Asia’s economic interdependence grew under the global trading regime, not significantly through bilateral or regional trading arrangements. ASEAN, Japan, China, South Korea, India, Australia and New Zealand — which comprise the RCEP group — in 2007 already had a collective share in global GDP bigger than that of the Trans-Pacific Partnership (TPP) in purchasing power parity terms. The group has the potential to be twice the size of the TPP economies 15 years hence.
The RCEP grouping is where the global economic dynamism is awaiting full release.
In lifting the frontier of Asian growth through closer regional integration, East Asian governments will need to negotiate a single-undertaking trade deal as good as the TPP but they plan to go beyond that with an ambitious economic cooperation program. RCEP can aspire to be a model for a global set of principles-based (not prescriptive) rules for managing trade and other forms of international commerce in the 21st century.
President Obama says the RCEP deal lacks ambition and ‘won’t prevent unfair competition among government-subsidized, state-owned enterprises’. It won’t protect a free and open internet or intellectual property, labour standards and the environment, he reckons.
In fact RCEP must do more than these things to keep Asia’s structural reform-driven growth rolling. In truth an RCEP agreement can be signed when, and only when, there is commitment to comprehensive freeing of trade in goods, services and investments and an agreed path for its implementation together with a framework for economic cooperation. Concluding an agreement later this year that entrenches such ambitious commitments will give RCEP momentum and credibility.
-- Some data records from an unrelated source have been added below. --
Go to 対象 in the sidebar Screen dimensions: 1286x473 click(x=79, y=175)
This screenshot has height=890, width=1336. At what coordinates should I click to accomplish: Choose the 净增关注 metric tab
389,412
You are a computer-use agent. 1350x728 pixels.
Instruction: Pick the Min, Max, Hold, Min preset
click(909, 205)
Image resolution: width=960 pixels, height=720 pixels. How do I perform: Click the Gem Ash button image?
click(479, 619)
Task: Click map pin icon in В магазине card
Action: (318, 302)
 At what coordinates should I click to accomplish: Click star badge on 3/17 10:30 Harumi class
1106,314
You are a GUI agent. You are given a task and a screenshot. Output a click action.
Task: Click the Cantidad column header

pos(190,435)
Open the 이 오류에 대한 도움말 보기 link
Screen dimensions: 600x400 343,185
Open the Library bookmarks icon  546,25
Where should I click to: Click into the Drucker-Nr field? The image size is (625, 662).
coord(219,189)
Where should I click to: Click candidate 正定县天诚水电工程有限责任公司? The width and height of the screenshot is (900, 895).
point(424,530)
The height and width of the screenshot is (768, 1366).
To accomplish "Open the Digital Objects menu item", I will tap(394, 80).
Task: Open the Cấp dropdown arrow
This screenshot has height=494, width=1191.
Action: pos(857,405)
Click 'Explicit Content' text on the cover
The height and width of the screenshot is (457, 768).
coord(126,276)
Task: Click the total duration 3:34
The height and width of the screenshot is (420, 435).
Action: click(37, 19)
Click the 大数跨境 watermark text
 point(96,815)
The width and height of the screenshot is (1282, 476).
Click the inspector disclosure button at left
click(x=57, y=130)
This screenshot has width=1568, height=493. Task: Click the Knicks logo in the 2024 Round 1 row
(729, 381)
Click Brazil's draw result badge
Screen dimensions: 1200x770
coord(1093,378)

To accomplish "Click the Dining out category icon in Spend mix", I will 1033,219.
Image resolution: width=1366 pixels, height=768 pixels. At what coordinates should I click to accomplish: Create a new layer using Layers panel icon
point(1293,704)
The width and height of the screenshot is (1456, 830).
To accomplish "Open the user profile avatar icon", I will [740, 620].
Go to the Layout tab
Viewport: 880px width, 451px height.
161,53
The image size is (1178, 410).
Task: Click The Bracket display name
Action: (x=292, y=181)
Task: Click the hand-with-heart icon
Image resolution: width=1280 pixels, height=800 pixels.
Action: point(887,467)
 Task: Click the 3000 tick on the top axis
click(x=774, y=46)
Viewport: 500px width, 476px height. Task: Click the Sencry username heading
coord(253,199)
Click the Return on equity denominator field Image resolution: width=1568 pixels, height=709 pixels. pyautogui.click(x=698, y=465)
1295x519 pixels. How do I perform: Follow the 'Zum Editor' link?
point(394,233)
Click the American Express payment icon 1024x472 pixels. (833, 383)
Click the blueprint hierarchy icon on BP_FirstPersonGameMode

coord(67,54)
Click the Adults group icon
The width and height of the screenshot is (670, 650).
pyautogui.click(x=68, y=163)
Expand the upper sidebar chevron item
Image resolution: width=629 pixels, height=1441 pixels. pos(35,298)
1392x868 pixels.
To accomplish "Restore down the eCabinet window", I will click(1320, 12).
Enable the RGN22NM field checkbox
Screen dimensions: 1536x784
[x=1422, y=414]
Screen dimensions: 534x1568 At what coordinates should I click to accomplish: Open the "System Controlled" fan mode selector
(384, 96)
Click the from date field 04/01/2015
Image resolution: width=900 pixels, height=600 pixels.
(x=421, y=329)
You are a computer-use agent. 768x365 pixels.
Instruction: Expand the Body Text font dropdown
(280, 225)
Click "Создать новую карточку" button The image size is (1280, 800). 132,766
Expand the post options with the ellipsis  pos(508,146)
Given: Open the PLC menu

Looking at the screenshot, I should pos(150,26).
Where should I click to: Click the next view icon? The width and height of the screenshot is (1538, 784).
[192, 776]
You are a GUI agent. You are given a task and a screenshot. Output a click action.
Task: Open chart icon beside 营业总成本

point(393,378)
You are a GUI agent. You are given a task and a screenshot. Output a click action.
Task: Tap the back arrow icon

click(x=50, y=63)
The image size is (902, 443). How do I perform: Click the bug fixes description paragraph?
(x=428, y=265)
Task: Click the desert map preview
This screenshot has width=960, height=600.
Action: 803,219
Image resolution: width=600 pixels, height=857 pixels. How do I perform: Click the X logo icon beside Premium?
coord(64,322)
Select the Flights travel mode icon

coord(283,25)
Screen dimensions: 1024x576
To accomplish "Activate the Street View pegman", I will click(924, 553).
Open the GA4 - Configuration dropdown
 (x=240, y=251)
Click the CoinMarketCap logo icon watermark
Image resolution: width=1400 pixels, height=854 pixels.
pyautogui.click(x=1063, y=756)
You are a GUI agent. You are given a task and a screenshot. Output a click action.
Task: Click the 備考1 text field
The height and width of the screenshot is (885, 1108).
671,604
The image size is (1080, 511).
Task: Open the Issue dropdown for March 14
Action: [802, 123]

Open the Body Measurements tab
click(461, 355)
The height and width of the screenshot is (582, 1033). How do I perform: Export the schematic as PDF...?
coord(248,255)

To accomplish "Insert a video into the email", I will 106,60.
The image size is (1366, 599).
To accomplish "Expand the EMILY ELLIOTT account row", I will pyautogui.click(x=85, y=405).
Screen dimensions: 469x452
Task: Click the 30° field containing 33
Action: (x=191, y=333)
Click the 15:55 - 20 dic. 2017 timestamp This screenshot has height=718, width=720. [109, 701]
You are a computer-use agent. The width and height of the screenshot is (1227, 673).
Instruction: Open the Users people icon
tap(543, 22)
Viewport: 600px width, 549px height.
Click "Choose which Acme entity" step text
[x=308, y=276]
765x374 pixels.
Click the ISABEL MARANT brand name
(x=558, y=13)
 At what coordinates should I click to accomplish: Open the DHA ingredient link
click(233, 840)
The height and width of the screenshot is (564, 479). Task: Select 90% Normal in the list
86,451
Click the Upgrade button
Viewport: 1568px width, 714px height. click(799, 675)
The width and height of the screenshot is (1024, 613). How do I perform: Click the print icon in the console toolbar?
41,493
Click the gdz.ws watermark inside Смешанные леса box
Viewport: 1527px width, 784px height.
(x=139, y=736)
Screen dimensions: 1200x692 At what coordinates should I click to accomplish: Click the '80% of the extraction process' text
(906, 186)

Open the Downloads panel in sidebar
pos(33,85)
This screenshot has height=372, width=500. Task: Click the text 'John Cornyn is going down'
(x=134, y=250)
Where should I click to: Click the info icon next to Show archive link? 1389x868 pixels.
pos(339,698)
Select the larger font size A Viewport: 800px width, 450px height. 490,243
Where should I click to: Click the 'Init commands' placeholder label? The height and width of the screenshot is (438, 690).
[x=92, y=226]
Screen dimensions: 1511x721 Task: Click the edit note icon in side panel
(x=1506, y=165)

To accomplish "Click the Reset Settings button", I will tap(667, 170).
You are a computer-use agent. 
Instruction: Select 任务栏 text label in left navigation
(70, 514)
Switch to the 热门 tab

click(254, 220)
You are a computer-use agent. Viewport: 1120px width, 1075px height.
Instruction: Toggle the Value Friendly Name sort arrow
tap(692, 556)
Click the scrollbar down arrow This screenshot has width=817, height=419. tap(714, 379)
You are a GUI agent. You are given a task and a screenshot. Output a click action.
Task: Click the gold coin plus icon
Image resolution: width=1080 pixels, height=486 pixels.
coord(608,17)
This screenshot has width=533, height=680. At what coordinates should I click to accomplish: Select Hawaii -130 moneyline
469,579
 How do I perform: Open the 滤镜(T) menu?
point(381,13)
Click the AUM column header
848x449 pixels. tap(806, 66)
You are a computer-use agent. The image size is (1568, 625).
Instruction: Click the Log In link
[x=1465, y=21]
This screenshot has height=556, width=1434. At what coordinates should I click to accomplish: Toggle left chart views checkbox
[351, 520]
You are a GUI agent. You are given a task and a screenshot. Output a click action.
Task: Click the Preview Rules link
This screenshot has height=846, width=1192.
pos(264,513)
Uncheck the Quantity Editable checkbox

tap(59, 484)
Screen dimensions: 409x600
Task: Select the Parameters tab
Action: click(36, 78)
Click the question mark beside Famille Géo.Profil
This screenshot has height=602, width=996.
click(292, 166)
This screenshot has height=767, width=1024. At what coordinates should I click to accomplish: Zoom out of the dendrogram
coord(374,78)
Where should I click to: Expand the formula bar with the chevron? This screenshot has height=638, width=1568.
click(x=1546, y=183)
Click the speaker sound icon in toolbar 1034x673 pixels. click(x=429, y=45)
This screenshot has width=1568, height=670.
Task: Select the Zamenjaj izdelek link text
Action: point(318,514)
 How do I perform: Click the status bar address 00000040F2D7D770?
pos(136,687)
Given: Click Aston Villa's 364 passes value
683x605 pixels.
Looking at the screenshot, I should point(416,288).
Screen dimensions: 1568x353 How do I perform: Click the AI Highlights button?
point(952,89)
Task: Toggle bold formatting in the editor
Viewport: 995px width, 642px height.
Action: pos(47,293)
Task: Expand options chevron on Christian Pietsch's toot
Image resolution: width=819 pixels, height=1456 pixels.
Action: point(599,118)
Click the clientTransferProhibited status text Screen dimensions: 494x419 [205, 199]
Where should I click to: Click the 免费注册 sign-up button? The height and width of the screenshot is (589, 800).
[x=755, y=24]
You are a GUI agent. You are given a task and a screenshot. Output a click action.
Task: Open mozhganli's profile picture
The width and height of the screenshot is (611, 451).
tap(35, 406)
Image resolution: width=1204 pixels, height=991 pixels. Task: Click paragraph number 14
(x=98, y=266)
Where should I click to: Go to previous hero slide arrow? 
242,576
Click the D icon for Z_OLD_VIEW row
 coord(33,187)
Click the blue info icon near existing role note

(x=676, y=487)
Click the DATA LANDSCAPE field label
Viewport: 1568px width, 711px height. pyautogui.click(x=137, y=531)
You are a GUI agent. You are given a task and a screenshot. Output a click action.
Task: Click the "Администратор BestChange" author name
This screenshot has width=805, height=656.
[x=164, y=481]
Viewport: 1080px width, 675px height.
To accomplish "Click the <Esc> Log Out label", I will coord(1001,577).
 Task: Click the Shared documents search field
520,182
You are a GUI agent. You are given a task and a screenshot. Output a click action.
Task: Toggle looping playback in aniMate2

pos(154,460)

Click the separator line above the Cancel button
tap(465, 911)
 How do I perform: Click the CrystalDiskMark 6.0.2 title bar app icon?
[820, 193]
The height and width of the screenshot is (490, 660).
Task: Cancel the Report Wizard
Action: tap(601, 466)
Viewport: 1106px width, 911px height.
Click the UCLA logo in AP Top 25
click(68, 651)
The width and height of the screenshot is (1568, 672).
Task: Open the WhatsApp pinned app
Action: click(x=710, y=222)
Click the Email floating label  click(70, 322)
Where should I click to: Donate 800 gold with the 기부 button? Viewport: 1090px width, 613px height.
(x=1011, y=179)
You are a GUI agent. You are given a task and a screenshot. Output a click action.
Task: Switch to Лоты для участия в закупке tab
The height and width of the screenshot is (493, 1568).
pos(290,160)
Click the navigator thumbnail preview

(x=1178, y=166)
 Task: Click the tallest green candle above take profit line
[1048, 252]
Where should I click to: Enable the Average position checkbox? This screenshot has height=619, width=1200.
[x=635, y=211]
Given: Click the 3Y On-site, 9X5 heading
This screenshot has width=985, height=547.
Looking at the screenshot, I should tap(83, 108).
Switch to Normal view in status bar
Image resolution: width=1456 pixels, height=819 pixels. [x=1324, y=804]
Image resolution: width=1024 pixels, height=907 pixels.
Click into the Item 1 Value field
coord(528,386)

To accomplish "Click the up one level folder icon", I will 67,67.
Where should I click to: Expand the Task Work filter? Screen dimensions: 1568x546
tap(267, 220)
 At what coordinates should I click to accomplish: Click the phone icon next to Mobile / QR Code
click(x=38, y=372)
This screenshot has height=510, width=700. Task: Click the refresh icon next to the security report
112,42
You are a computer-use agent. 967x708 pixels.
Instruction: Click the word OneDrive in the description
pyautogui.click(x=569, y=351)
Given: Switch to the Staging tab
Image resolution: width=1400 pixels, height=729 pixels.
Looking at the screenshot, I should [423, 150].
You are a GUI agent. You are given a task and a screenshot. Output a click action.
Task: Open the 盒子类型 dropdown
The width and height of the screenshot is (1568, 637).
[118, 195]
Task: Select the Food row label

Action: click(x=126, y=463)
There is no question that China, India, Indonesia and other emerging countries in Asia will have trouble joining the US-led TPP any time soon. But an ambitious, high-quality RCEP can offset trade and investment diversion from the TPP and work to integrate the entire Asia-Pacific region.
What’s needed is the right environment in the region for these countries to be able to take bold supply-side reforms at home. RCEP’s economic cooperation agenda positions it as a key vehicle for building economic and political confidence in effecting the next big structural transformation in Asia — right across the region between East Asia and South Asia, with China and India drafted to play the leading role.
Peter Drysdale is Emeritus Professor and Co-Editor of East Asian Forum and Head of the East Asian Bureau of Economic Research in the Crawford School of Public Policy at The Australian National University.